Text passage Start Marker

There is an element of student participation around the center. Concrete pillars are covered in notes left by students, and projects from art contests are displayed next to the center’s large collection of books. The center is geared toward middle and high-school students, but is open to all. The center expects around 16,000 visitors from all walks of life in its first year of operation. Despite the new space, they center’s staff of eight will also continue to teach by going to classrooms.
Beyond the opening, the center has other events coming up. This March, the center will receive an exhibit from The Anne Frank Center in New York. Next fall, the United States Holocaust Memorial Museum will bring an exhibit about medical experiments and ethics to the center.
The center will be open beginning next week on Oct. 18, 21 and 25 from 10 a.m. to 4 p.m. and then every Wednesday and on the first and third Sundays of the month. Reservations are required; details are here. (Appointments can also be arranged Monday through Friday.) There is a suggested donation of $10 for adults and $5 for students and seniors.

Text passage End Marker

(Apply what you read):
1. List every October date that the text about the center's opening gives as an opening day.
2. Carry the text about the center's opening further, beginning after its final sentence.

Supplied data Start Marker

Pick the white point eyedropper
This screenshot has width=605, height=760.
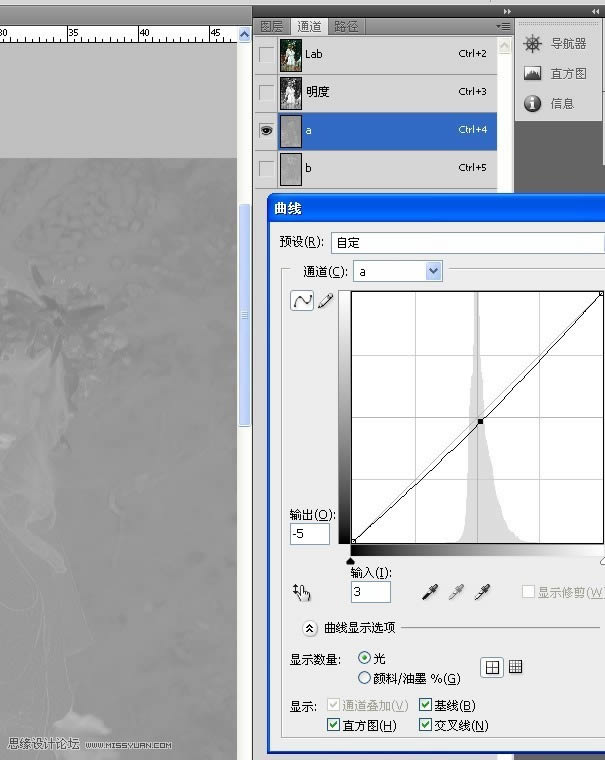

Supplied data End Marker

(Results):
1. Oct. 18, Oct. 21, Oct. 25

2.
Executive Director Dee Simon has found the center to be a positive force for bringing the Jewish community in Seattle together.
“When I moved to Seattle I was looking for places to connect. I thought that working with other children of survivors would be a great way to do that,” Simon said.
As time goes on and storytellers get older, the center has fewer survivors to talk about their experiences. With this new space for the public, the center hopes to find new ways of telling and preserving stories for students and the public. Second-generation survivors like Simon are working to preserve those stories of their parents.